[Saved data entries]
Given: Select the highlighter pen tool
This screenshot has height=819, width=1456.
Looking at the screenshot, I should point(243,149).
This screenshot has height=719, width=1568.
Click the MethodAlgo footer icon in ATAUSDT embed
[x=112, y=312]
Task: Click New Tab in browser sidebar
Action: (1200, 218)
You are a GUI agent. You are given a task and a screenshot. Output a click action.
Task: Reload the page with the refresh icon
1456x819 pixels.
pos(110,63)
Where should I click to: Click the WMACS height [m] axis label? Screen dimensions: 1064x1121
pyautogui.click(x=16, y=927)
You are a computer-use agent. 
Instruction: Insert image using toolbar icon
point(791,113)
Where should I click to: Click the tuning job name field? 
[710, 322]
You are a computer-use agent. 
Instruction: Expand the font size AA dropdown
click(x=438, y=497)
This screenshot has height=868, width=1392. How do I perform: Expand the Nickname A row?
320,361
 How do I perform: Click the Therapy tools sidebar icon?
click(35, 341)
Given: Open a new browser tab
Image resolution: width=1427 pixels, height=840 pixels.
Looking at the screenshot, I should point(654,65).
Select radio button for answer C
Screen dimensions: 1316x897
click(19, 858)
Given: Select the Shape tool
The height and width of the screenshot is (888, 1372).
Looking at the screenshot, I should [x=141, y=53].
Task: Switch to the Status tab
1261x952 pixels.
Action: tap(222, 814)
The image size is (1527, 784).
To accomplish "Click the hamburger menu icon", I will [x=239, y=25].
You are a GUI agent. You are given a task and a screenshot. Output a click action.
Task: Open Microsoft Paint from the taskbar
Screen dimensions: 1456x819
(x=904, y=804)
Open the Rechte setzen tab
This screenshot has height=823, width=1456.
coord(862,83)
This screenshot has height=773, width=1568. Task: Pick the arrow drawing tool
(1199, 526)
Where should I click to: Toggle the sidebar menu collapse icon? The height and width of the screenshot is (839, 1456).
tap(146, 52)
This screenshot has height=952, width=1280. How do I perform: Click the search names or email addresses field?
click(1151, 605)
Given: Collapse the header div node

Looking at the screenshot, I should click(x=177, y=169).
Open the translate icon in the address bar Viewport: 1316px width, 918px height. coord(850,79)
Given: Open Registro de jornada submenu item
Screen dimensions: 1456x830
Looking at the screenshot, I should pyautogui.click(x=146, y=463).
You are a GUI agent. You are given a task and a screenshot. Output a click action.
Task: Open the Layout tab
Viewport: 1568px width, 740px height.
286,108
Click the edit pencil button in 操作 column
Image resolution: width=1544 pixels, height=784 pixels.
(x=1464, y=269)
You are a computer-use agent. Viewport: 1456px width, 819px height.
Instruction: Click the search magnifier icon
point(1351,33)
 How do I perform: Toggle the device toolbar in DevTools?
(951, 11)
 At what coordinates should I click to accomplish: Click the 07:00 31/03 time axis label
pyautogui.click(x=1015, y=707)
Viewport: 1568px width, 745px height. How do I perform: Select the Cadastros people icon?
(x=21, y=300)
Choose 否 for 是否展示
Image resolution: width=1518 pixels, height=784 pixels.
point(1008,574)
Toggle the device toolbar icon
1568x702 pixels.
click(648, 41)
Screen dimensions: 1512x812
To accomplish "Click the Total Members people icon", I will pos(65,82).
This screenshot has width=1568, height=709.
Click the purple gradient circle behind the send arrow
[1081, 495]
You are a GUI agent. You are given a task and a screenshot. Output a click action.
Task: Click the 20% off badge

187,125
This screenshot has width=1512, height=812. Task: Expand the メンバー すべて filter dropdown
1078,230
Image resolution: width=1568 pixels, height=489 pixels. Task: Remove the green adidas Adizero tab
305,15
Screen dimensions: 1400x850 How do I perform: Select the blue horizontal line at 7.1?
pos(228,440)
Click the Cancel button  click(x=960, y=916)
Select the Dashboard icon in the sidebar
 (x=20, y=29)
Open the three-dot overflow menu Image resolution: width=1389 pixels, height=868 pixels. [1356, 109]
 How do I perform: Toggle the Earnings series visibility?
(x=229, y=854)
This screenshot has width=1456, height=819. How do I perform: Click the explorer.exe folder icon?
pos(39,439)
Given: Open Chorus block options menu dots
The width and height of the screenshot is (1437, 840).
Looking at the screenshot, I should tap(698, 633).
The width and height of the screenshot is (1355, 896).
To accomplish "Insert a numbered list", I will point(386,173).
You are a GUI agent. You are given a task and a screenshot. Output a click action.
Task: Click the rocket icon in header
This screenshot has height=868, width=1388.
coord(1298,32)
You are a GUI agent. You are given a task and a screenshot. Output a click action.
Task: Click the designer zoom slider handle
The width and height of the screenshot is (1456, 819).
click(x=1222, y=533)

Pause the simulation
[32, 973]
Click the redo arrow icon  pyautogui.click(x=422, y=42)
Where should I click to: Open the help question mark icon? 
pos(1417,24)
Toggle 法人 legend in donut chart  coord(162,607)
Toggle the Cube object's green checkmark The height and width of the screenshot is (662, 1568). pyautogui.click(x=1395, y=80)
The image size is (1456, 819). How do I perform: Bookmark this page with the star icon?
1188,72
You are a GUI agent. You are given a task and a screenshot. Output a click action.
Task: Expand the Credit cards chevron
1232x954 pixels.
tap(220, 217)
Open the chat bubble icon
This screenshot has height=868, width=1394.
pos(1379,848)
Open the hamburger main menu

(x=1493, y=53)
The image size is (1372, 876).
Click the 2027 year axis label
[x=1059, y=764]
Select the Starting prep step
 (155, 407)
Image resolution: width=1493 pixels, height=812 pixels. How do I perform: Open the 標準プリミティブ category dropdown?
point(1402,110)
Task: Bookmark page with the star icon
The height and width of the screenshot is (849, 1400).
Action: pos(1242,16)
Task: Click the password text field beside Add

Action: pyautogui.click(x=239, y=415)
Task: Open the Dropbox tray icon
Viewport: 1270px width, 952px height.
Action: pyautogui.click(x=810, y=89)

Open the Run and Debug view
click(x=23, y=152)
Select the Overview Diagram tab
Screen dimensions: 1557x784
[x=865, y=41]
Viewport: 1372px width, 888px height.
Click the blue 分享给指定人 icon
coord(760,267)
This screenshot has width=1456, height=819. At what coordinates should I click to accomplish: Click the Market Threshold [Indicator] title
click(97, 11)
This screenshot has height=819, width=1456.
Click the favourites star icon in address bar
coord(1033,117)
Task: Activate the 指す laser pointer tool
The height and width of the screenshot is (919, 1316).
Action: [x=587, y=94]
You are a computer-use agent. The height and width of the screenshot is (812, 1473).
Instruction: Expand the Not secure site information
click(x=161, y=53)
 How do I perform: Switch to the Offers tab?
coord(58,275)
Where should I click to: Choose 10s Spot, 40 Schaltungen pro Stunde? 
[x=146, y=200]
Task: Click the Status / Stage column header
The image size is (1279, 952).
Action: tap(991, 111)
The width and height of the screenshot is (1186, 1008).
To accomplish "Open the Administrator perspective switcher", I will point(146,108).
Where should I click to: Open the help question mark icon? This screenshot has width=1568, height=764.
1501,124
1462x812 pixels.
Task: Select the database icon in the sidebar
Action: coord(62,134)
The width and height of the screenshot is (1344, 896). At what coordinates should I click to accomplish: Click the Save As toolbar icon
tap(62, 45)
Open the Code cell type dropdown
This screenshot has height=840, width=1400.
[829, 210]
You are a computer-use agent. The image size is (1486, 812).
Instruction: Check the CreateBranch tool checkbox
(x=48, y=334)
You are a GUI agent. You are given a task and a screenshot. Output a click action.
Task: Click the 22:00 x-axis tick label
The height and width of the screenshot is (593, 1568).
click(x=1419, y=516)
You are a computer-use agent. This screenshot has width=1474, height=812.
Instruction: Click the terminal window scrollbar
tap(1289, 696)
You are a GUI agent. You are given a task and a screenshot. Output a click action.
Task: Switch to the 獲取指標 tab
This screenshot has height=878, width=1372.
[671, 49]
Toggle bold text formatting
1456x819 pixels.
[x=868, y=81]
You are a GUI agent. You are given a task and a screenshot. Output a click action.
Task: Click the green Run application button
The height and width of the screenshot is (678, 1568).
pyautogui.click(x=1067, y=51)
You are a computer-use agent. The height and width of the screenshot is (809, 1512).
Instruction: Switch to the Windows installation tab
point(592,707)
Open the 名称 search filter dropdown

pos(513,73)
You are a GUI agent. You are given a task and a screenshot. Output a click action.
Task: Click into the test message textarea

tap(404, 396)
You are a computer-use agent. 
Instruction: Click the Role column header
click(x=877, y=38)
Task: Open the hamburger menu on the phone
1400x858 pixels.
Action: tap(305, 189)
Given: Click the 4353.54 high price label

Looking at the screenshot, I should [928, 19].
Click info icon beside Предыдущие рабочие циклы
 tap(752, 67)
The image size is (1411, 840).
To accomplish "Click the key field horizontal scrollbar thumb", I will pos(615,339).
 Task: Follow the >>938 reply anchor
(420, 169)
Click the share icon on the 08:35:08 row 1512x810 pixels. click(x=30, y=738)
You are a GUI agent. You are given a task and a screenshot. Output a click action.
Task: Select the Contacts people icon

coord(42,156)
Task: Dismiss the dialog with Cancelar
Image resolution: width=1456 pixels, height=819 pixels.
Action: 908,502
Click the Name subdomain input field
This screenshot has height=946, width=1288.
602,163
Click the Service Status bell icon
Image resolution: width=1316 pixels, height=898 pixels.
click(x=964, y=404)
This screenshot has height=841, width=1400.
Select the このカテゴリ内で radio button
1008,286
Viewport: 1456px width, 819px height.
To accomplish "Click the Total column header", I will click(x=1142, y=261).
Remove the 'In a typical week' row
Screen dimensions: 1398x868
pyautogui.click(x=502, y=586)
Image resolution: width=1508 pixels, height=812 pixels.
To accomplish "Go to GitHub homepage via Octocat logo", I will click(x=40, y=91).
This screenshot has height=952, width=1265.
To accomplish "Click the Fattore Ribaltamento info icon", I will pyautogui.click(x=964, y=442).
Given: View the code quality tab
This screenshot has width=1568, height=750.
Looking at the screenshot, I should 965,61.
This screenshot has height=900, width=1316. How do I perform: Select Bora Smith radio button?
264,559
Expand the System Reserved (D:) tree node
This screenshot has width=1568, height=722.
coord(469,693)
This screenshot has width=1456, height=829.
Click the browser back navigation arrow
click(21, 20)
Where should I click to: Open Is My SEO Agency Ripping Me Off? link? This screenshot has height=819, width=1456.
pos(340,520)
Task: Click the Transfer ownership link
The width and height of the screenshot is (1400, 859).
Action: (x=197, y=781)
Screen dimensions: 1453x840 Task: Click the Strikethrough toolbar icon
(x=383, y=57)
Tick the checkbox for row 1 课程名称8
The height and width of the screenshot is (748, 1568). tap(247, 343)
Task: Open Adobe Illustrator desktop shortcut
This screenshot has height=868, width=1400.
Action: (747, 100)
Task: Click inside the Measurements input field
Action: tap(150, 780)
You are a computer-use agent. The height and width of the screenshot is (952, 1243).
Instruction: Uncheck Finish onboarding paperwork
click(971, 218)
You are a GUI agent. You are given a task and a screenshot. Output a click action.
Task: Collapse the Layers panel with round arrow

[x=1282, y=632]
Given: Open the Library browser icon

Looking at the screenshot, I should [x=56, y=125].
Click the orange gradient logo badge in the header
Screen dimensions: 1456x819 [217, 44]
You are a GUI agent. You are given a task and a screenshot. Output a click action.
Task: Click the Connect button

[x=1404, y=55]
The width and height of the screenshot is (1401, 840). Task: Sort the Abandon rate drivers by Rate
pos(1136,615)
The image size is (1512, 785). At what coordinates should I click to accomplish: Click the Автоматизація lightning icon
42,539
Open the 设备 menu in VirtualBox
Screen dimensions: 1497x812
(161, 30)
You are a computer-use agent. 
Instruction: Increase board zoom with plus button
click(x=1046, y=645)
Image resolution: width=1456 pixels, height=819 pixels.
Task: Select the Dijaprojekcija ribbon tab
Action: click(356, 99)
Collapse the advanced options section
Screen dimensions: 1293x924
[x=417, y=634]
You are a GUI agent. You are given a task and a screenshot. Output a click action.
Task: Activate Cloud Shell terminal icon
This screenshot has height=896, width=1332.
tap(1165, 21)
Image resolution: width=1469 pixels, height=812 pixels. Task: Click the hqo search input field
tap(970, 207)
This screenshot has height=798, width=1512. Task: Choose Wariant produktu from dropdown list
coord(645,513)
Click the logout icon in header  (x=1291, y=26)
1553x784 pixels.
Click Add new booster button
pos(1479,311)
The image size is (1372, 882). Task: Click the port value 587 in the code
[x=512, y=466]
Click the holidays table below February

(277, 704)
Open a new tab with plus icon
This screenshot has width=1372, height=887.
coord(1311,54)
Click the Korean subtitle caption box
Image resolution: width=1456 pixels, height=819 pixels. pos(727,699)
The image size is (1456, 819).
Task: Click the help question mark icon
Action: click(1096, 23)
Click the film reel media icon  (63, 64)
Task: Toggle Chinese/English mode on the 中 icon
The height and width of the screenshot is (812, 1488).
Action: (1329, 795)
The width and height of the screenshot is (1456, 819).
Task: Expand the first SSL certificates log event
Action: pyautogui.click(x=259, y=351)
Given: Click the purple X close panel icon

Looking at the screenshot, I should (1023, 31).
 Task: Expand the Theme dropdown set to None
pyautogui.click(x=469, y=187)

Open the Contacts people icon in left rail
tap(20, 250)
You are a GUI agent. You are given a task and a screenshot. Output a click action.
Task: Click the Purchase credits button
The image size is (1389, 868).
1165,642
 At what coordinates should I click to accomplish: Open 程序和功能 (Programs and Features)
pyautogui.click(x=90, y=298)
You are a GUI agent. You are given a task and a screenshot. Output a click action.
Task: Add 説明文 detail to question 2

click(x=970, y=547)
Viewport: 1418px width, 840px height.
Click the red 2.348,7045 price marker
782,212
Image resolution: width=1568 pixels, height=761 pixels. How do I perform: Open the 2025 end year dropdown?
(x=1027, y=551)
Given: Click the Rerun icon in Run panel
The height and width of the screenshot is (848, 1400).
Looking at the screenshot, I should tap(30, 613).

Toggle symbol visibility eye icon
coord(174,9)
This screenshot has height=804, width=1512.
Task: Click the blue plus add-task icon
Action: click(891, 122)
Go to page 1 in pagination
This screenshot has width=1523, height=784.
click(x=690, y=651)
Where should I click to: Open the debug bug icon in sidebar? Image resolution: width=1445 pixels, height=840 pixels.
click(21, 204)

_Exercise instructions:_
Gather each line from the entries above that includes the word "Total".

_Output:_
To accomplish "Click the Total Members people icon", I will pos(65,82).
To accomplish "Click the Total column header", I will click(x=1142, y=261).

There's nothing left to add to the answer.